**What to do:**
Set down, character for character, everything in the records below from the line holding "[Arama] (199, 8)" down to the line holding "برنامج الشراكات (387, 1759)", and no other line.

**Extracted data:**
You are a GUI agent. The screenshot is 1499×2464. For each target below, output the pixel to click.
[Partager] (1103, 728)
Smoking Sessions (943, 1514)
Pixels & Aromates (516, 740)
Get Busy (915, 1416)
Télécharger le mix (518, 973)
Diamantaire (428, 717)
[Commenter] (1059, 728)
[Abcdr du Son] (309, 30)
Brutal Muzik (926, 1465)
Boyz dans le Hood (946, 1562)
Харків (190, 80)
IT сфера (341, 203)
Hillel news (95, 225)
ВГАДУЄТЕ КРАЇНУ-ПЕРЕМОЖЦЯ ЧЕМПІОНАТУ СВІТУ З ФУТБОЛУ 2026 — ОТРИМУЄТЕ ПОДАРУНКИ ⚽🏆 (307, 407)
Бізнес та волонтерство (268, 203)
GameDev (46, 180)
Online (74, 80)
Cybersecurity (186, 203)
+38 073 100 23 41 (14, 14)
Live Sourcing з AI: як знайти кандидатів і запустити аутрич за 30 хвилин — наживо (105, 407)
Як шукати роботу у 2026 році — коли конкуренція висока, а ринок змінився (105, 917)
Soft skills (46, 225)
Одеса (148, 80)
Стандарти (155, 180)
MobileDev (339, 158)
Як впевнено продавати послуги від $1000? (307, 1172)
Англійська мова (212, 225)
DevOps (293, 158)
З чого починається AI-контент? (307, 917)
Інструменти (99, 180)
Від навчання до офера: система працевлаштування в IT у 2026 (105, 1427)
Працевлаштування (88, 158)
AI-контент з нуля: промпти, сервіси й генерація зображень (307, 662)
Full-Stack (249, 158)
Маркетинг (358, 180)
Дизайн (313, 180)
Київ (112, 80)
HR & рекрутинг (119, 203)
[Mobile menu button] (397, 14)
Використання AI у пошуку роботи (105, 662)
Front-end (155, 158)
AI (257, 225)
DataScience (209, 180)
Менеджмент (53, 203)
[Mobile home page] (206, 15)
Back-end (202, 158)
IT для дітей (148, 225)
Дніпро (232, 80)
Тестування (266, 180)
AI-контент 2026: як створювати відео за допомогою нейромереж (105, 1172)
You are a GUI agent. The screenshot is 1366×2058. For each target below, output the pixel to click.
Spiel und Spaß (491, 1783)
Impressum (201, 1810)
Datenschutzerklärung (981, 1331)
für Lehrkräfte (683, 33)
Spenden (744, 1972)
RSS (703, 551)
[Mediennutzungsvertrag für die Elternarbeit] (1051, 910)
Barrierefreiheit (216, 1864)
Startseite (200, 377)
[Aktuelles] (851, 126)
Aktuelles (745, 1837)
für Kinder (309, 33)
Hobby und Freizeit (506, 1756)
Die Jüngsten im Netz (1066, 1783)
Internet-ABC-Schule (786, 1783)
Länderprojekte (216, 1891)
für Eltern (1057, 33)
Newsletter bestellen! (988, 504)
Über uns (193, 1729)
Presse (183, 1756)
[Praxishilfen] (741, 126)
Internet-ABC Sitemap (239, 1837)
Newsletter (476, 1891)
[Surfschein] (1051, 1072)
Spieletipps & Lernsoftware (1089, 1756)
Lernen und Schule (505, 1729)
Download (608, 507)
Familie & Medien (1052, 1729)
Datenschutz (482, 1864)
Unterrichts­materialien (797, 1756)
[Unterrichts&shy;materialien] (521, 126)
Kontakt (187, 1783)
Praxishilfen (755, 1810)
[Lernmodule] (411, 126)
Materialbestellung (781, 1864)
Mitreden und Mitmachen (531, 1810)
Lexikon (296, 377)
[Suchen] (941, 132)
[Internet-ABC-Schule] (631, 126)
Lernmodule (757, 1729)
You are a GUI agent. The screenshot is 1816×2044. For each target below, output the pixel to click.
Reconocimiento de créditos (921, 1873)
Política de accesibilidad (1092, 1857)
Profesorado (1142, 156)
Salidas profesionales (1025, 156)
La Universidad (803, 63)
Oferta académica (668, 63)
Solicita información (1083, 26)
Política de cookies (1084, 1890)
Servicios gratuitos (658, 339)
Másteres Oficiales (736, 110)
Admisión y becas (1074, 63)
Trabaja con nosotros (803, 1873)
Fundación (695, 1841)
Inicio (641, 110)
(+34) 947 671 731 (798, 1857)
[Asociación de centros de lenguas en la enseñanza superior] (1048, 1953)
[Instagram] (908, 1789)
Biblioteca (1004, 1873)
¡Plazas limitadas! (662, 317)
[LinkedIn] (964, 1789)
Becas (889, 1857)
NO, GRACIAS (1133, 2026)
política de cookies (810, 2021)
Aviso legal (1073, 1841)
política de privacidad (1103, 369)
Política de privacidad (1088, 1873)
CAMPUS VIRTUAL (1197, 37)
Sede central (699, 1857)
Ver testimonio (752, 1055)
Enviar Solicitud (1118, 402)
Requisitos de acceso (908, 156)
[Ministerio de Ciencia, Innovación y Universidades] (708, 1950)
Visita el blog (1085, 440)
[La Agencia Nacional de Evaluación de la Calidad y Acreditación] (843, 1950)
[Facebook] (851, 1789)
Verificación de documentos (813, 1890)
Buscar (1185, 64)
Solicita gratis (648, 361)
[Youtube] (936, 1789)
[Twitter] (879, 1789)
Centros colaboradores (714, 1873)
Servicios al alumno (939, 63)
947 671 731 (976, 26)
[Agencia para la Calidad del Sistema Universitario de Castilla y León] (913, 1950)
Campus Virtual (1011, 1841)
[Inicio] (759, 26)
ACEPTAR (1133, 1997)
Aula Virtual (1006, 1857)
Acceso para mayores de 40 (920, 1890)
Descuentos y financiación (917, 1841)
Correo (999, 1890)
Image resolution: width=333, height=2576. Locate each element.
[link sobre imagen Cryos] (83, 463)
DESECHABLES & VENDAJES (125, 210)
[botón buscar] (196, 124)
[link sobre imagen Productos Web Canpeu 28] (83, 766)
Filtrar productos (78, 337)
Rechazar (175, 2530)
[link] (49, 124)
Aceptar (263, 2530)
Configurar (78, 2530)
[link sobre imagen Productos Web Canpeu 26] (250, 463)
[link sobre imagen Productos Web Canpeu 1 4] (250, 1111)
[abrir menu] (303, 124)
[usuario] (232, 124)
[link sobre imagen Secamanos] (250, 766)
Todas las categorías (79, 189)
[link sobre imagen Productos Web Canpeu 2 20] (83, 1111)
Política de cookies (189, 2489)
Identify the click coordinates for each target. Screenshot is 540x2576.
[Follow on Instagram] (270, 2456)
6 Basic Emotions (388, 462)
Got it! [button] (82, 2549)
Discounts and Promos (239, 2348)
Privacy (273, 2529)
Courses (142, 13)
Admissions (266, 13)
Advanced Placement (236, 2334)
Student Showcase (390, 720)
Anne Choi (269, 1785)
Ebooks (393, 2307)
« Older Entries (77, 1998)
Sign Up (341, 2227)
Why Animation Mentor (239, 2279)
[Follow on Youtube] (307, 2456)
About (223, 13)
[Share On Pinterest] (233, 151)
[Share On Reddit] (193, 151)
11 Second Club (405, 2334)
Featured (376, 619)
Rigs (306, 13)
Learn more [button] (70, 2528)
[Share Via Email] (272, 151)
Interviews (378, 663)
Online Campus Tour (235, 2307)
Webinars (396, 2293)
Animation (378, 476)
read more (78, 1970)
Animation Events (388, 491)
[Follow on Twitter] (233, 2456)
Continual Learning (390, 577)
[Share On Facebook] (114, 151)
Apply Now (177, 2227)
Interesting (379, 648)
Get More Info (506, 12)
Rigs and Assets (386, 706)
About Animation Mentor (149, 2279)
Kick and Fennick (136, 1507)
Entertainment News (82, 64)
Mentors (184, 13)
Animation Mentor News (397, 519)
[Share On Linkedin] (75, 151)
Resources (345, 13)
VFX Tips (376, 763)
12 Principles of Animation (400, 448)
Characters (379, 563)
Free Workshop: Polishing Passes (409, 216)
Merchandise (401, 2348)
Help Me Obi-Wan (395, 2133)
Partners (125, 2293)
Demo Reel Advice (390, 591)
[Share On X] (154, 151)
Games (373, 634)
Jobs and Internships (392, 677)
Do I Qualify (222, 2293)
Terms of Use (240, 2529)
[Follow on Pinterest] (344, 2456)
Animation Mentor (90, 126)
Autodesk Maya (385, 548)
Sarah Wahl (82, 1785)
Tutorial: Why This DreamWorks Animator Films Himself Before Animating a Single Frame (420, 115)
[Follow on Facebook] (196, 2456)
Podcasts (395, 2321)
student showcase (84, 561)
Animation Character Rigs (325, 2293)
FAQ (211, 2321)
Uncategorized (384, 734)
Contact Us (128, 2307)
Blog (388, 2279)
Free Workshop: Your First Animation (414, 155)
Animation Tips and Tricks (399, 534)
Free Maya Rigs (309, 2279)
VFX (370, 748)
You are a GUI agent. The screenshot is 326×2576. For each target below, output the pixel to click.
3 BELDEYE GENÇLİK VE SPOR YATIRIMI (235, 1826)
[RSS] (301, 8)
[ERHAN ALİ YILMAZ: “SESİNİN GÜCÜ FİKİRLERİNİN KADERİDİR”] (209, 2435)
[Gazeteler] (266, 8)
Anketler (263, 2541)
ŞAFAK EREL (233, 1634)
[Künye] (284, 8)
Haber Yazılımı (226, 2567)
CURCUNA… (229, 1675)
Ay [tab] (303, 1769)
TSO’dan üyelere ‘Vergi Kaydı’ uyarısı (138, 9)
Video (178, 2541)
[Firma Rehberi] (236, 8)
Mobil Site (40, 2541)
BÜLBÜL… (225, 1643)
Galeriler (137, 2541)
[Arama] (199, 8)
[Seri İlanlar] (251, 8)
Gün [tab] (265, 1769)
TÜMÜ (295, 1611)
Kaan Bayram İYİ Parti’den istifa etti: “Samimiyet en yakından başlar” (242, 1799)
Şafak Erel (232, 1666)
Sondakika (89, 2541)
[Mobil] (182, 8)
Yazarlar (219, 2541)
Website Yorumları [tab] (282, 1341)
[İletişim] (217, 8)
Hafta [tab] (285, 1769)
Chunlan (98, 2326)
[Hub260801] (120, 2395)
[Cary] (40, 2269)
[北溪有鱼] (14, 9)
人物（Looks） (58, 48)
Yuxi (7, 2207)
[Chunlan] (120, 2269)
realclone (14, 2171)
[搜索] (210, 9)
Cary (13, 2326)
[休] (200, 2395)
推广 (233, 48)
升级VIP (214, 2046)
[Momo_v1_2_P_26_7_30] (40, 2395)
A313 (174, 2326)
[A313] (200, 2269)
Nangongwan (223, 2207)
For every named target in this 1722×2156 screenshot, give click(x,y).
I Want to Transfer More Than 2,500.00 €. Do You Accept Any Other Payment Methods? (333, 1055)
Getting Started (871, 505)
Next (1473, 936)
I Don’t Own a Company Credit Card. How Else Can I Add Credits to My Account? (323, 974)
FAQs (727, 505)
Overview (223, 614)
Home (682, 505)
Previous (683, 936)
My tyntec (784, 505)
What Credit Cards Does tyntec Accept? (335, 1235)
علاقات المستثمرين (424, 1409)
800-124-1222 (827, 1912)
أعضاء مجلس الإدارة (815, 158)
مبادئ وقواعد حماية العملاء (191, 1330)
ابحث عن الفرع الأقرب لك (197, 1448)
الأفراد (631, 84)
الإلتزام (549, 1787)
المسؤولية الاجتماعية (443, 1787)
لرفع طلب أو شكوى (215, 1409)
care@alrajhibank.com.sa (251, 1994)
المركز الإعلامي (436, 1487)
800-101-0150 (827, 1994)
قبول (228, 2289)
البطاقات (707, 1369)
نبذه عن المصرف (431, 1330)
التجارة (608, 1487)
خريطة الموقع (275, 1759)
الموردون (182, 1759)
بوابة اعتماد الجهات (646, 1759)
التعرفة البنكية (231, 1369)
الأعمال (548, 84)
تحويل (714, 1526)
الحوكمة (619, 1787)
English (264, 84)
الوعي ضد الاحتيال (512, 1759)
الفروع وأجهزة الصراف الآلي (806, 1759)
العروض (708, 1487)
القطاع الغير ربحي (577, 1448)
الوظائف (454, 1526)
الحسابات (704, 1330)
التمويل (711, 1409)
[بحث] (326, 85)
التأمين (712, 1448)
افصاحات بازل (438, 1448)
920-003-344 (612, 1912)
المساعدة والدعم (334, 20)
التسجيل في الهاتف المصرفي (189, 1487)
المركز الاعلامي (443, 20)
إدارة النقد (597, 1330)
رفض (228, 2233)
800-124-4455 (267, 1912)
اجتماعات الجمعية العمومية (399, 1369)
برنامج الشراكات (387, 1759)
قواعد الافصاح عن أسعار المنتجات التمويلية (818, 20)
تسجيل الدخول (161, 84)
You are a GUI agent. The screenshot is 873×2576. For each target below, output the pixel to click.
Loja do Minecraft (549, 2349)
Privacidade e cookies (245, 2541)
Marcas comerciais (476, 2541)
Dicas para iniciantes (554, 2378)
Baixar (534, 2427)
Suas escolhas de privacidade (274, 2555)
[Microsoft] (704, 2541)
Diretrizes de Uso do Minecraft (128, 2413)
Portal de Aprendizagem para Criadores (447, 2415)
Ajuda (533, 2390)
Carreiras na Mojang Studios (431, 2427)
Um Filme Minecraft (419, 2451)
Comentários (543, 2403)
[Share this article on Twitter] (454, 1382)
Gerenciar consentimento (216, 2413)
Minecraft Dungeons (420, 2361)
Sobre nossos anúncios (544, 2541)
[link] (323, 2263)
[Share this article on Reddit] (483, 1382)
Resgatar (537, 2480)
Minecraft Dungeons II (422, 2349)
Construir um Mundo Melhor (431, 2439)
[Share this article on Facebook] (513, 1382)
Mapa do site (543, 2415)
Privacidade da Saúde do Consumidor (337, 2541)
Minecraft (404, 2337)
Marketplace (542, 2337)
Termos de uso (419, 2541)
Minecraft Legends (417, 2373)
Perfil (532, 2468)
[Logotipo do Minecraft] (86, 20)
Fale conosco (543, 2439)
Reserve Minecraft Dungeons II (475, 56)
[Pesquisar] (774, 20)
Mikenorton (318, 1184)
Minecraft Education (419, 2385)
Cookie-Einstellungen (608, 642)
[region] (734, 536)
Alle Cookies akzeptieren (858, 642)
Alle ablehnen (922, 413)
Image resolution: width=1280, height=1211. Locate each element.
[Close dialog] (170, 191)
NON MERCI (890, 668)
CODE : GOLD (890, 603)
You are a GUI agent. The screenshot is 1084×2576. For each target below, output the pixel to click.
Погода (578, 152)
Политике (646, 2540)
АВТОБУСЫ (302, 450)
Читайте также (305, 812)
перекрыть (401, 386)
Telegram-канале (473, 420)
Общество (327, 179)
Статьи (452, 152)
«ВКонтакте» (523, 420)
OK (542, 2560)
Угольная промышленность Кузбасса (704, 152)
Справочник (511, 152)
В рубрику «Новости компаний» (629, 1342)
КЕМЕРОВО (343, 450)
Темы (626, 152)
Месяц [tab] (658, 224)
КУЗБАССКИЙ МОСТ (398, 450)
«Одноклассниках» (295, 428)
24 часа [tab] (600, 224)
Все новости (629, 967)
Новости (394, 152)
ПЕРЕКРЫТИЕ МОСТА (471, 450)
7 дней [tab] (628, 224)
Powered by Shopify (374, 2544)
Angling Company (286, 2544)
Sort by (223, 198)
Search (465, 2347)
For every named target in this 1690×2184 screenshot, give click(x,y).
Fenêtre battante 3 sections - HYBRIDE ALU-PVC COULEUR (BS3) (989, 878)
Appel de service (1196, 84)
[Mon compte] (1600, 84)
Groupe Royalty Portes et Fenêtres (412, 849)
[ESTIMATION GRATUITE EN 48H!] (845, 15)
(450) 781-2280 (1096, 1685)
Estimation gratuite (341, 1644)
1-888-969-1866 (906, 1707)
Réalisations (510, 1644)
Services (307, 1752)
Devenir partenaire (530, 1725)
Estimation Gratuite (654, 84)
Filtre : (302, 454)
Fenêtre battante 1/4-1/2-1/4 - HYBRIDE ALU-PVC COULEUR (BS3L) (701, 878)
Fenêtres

**Task solution:**
[Arama] (199, 8)
[Seri İlanlar] (251, 8)
Gün [tab] (265, 1769)
TÜMÜ (295, 1611)
Kaan Bayram İYİ Parti’den istifa etti: “Samimiyet en yakından başlar” (242, 1799)
Şafak Erel (232, 1666)
Sondakika (89, 2541)
[Mobil] (182, 8)
Yazarlar (219, 2541)
Website Yorumları [tab] (282, 1341)
[İletişim] (217, 8)
Hafta [tab] (285, 1769)
Chunlan (98, 2326)
[Hub260801] (120, 2395)
[Cary] (40, 2269)
[北溪有鱼] (14, 9)
人物（Looks） (58, 48)
Yuxi (7, 2207)
[Chunlan] (120, 2269)
realclone (14, 2171)
[搜索] (210, 9)
Cary (13, 2326)
[休] (200, 2395)
推广 (233, 48)
升级VIP (214, 2046)
[Momo_v1_2_P_26_7_30] (40, 2395)
A313 (174, 2326)
[A313] (200, 2269)
Nangongwan (223, 2207)
For every named target in this 1722×2156 screenshot, give click(x,y).
I Want to Transfer More Than 2,500.00 €. Do You Accept Any Other Payment Methods? (333, 1055)
Getting Started (871, 505)
Next (1473, 936)
I Don’t Own a Company Credit Card. How Else Can I Add Credits to My Account? (323, 974)
FAQs (727, 505)
Overview (223, 614)
Home (682, 505)
Previous (683, 936)
My tyntec (784, 505)
What Credit Cards Does tyntec Accept? (335, 1235)
علاقات المستثمرين (424, 1409)
800-124-1222 (827, 1912)
أعضاء مجلس الإدارة (815, 158)
مبادئ وقواعد حماية العملاء (191, 1330)
ابحث عن الفرع الأقرب لك (197, 1448)
الأفراد (631, 84)
الإلتزام (549, 1787)
المسؤولية الاجتماعية (443, 1787)
لرفع طلب أو شكوى (215, 1409)
care@alrajhibank.com.sa (251, 1994)
المركز الإعلامي (436, 1487)
800-101-0150 (827, 1994)
قبول (228, 2289)
البطاقات (707, 1369)
نبذه عن المصرف (431, 1330)
التجارة (608, 1487)
خريطة الموقع (275, 1759)
الموردون (182, 1759)
بوابة اعتماد الجهات (646, 1759)
التعرفة البنكية (231, 1369)
الأعمال (548, 84)
تحويل (714, 1526)
الحوكمة (619, 1787)
English (264, 84)
الوعي ضد الاحتيال (512, 1759)
الفروع وأجهزة الصراف الآلي (806, 1759)
العروض (708, 1487)
القطاع الغير ربحي (577, 1448)
الوظائف (454, 1526)
الحسابات (704, 1330)
التمويل (711, 1409)
[بحث] (326, 85)
التأمين (712, 1448)
افصاحات بازل (438, 1448)
920-003-344 (612, 1912)
المساعدة والدعم (334, 20)
التسجيل في الهاتف المصرفي (189, 1487)
المركز الاعلامي (443, 20)
إدارة النقد (597, 1330)
رفض (228, 2233)
800-124-4455 (267, 1912)
اجتماعات الجمعية العمومية (399, 1369)
برنامج الشراكات (387, 1759)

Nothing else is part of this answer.